Texas landowners file lawsuit against Trump’s national emergency

The lawsuit, filed in a DC federal court, is another challenge to the construction of Trump’s long-promised border wall.

Border wall protest
Texas residents claim in the lawsuit that the government's wall plan will divide their land [File: Jose Luis Gonzalez/Reuters]

Three Texas landowners and an environmental group have filed the first lawsuit challenging President Donald Trump’s national emergency declaration aimed at freeing up billions of dollars to build a wall along the US border with Mexico, consumer advocacy group Public Citizen (PC) has said.

The lawsuit, brought in federal court in the District of Columbia on Friday, claims the south Texas landowners were told by the US government that it would seek to build a border wall on their properties if money for the project was available in 2019, according to a press release from PC.

Trump to declare emergency, sign spending bill: White House

“Words have meaning,” Allison Zieve, Public Citizen’s counsel for the plaintiffs, said in the release. “The facts make clear that the premise of the president’s declaration – that the absence of a wall in the areas where construction is planned is an ’emergency’ – is legally untenable and an impermissible basis for seeking to obligate funds that Congress has refused to appropriate for a border wall.”

Three of the plaintiffs on the lawsuit are private citizens in Texas’s Starr County, which was home to roughly 65,000 people in 2017.

The fourth plaintiff is the Frontera Audobon Society, a six-hectare nonprofit that acts as a “haven for birds, butterflies and other wildlife”. 

All the plaintiffs claim the wall would deny them access to their land.

Trump declared a national emergency on Friday after Congress passed a spending deal to keep the government open that did not include funding for a border wall.
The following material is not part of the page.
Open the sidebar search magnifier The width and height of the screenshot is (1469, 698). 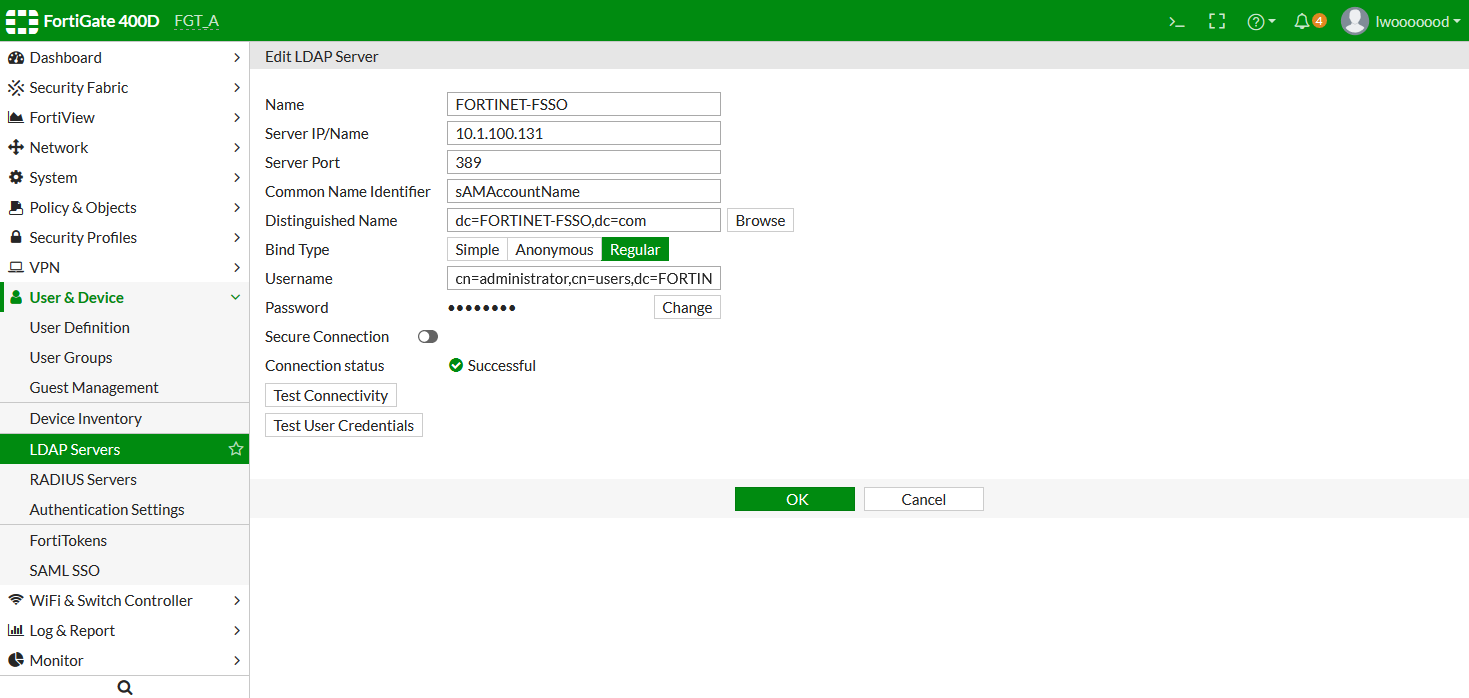tap(124, 686)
A national emergency, if not blocked by the courts or Congress, would allow Trump to dip into funds politicians had approved for other purposes to build a border wall.

Further challenges

Democrats and some rights groups have announced plans to challenge the emergency declaration. 

The House Judiciary Committee, headed by Democratic Representative Jerrold Nadler, wrote a letter to the White House on Friday asking the president to make available relevant White House and Justice Department officials.

They further requested legal documents related to the declaration, placing a deadline of next Friday on their delivery. 

“We believe your declaration of an emergency shows a reckless disregard for the separation of powers and your own responsibilities under our constitutional system,” Nadler wrote in the letter. 

The Americans Civil Liberties Union also announced on Friday they are suing Trump over the emergency declaration, calling it “blatantly illegal”. 

The coming legal fight seems likely to hinge on two main issues: whether the president can declare a national emergency to build a border wall in the face of Congress’s refusal to give him all the money he wanted; and whether federal law allows the Defense Department to take money from some congressionally approved military construction projects to pay for wall construction.

The Pentagon has so far not said which projects might be affected.

Trump claims the US-Mexico border is porous, facilitating the trafficking of narcotics and humans. Building a wall along the border was a key part of his platform during the 2016 presidential election. 

Critics say most trafficking occurs in ports of entry and not the border.